The Bottom Line
- Wireless networking
- Low-cost ink refills
- Decent photo quality
- Single paper source
- Dull colors on document graphics
- Some paper-jam issues
- Color inkjet printer
- 1.5-inch color LCD
- Copier, scanner
- Manual duplexer
- Print speeds up to 30 pages per minute
- Memory card capability includes SD, SDHC, MMC
- 2.4-inch color LCD (tiltable)
Guide Review - Kodak ESP 5250 All-in-One Printer
So first the good news. The Kodak ESP 5250 comes with built-in WiFi networking that is easy to configure. The 2.4-inch color LCD screen tilts, making it a lot more handy than the 3250's smaller, stationary LCD. And Kodak is really finding a niche for itself with cheap replacement ink cartridges (there are two, one for colors and one for black), with a new pair of cartridges costing only $24.99 from Kodak.
But print speeds for document printing were not that good, roughly the same as the cheaper 3250's. When the printer wasn't warmed up, the first page of a three-page Word document took nearly a minute to come out, with the whole job complete in 1:12. Once warmed up it moved faster, first-page out in about 23 seconds. Average print speeds were about 25-28 seconds per page. Fastest of all was the 4x6 photo printing, which took 38 seconds.
Like the ESP 3250, the ESP 5250 did a very good job printing photos; colors were true and even the smallest details were crisp. Document were less impressive looking. While fonts looked good as small as six points and as large as 72, there was some bleed into the paper and some of the colors were dull and flat, which I thought strange considering how good the photos looked. It's not a printer I'd rely on if I needed some business-quality documents printed.
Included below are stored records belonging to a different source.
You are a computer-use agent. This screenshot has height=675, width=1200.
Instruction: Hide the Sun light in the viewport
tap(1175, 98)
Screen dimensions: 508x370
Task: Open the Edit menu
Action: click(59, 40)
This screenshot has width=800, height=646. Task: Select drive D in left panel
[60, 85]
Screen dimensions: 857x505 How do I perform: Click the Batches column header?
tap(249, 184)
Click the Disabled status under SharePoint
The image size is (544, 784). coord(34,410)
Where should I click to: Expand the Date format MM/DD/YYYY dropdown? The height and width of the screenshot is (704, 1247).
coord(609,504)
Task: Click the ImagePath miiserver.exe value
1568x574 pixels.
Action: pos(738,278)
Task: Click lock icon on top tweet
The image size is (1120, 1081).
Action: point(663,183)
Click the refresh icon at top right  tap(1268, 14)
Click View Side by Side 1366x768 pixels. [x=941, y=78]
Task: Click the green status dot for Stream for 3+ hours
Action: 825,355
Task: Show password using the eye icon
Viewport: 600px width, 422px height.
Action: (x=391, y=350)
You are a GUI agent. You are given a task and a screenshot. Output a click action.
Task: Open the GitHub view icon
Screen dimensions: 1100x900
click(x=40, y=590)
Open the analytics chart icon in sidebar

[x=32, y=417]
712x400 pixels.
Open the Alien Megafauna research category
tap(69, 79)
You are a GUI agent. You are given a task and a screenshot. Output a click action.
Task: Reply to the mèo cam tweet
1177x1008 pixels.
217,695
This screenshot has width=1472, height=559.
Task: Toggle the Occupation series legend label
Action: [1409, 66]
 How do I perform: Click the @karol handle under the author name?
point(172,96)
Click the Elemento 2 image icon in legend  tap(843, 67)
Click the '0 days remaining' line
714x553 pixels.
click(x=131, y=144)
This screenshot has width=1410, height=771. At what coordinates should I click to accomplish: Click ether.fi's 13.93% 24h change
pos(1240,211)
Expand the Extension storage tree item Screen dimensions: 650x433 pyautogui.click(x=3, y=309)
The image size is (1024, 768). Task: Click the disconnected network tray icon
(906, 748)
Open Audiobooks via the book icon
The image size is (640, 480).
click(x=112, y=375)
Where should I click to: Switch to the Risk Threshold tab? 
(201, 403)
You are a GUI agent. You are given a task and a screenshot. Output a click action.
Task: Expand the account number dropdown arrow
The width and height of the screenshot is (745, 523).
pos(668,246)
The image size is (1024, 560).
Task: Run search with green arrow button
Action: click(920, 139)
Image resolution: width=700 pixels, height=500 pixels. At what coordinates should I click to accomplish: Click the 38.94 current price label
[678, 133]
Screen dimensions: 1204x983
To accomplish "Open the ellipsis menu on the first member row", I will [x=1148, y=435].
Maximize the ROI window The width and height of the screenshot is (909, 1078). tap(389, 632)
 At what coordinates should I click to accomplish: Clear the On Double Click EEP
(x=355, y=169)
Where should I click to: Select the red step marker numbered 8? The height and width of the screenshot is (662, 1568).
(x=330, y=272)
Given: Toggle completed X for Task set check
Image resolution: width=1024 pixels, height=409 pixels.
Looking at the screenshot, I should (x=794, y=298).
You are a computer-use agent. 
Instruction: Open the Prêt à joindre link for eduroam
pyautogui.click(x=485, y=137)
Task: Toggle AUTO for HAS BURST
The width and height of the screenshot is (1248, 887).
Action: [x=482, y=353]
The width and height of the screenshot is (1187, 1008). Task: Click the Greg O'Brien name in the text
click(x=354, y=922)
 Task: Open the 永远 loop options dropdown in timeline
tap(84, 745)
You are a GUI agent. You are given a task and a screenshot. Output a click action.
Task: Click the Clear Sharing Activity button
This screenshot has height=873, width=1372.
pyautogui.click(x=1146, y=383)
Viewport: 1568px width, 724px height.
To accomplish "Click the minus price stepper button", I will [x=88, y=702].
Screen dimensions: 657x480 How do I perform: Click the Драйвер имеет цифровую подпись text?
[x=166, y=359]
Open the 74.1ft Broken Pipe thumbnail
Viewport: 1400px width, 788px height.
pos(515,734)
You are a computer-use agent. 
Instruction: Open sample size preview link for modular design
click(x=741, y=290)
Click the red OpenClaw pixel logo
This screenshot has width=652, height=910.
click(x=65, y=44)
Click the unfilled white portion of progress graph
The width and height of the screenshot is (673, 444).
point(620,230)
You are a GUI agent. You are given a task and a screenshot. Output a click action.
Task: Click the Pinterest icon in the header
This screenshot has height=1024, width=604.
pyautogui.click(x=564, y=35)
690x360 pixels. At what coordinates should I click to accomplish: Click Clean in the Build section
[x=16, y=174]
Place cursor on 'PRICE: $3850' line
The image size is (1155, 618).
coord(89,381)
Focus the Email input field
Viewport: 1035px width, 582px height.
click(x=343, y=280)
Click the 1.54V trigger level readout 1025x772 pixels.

The printer supports a range of memory cards but there is still no automatic duplexer or dedicated photo tray. Rather, the printer has a single paper feed (output pages drop on top of the paper feed, a set-up that isn't optimal, since you need to switch papers if you move back and forth between photo and document printing. There were a number of paper jams when feeding 4x6 photo paper into the printer--not sure if they were getting pushed in too far, but it took a few tries to find the printer's sweet spot to avoid jams.